Dataset entries:

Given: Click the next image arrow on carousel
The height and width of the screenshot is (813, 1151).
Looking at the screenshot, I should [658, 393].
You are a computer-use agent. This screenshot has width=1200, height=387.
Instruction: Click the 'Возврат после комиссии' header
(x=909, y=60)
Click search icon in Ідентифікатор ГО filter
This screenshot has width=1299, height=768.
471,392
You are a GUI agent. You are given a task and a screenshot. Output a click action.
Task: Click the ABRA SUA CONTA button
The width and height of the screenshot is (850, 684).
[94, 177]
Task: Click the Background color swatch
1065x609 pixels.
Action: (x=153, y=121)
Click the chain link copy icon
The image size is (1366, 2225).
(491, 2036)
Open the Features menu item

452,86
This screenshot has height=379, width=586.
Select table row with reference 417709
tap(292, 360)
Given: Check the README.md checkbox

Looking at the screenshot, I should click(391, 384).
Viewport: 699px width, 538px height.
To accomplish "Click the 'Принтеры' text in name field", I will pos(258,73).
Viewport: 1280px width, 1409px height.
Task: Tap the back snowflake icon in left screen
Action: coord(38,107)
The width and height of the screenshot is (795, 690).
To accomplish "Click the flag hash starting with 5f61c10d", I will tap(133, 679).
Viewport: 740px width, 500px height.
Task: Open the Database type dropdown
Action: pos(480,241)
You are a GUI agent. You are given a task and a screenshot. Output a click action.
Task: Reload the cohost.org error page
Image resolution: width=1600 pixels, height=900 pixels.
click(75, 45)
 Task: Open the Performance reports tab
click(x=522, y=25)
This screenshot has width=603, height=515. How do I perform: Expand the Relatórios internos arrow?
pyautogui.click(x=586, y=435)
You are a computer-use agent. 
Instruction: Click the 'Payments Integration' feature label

Instructions for the task: Reproduce the rows verbatim, starting with the first line and going on through the line containing "Action: (x=153, y=121)", with both of those lines included.

Correct answer:
Given: Click the next image arrow on carousel
The height and width of the screenshot is (813, 1151).
Looking at the screenshot, I should [658, 393].
You are a computer-use agent. This screenshot has width=1200, height=387.
Instruction: Click the 'Возврат после комиссии' header
(x=909, y=60)
Click search icon in Ідентифікатор ГО filter
This screenshot has width=1299, height=768.
471,392
You are a GUI agent. You are given a task and a screenshot. Output a click action.
Task: Click the ABRA SUA CONTA button
The width and height of the screenshot is (850, 684).
[94, 177]
Task: Click the Background color swatch
1065x609 pixels.
Action: (x=153, y=121)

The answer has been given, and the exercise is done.